Silver perch grow best in a pH range of 6.5 to 9. Fig. 1 shows the relationships of pH of pond waters to their suitability for fish.

Alkalinity graph 

Carbon dioxide has an acidic reaction in water. The pH in ponds rises during the day because phytoplankton and other aquatic plants remove carbon dioxide from the water during the process of photosynthesis. The pH decreases at night because of respiration and production of carbon dioxide by all organisms.

Signs of Sub-optimal pH:

  • increase of mucus on gill surfaces
  • damage to eye lens and cornea
  • abnormal swimming behaviour
  • fin fray
  • death
  • poor phytoplankton and zooplankton growth.

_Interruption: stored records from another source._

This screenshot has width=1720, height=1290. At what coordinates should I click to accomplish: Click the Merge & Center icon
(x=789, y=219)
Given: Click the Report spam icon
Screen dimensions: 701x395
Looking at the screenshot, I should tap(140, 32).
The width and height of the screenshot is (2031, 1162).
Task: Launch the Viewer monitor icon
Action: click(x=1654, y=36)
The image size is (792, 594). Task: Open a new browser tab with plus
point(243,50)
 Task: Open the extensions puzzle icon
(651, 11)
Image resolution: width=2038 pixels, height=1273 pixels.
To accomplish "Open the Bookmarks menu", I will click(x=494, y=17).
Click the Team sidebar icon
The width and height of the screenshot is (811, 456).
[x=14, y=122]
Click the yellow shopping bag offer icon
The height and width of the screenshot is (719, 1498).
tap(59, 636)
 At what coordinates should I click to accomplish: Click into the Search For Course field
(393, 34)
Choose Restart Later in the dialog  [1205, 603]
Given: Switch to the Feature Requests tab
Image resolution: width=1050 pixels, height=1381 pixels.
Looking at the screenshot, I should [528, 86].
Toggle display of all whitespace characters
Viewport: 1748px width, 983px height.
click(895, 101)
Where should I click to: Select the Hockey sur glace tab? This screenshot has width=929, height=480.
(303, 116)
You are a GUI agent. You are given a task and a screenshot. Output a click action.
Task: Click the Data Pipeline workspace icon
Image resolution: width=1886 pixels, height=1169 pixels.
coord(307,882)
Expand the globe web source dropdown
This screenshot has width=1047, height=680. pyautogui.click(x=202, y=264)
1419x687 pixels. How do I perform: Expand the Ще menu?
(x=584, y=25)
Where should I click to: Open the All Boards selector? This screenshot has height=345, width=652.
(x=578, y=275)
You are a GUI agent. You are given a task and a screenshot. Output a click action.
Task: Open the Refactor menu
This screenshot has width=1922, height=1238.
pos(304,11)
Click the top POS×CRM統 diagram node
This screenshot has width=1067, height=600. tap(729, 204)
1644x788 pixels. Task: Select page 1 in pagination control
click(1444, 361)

Effects of Sub-Optimal pH:

  • stress
  • increased susceptibility to disease
  • low production levels
  • poor growth.

Causes of Sub-Optimal pH:

  • acidic water and soils
  • acid sulphate soils
  • poorly buffered water, i.e. low alkalinity (<20 mg/l)
  • waters having high alkalinity and low hardness
  • acid rain.

Sub-optimal pH - What can I do?

To decrease high pH:

  • flush the pond
  • reduce feeding rates to lower nutrient input and plant growth
  • ponds built in acid sulphate soils should be
  • refilled immediately to prevent drying
  • built no deeper than necessary
  • grassed on the walls
  • limed on the walls
  • add gypsum (CaSO4) to increase the calcium concentration
  • add alum (AlSO4) for immediate reduction of pH to avert imminent fish mortality.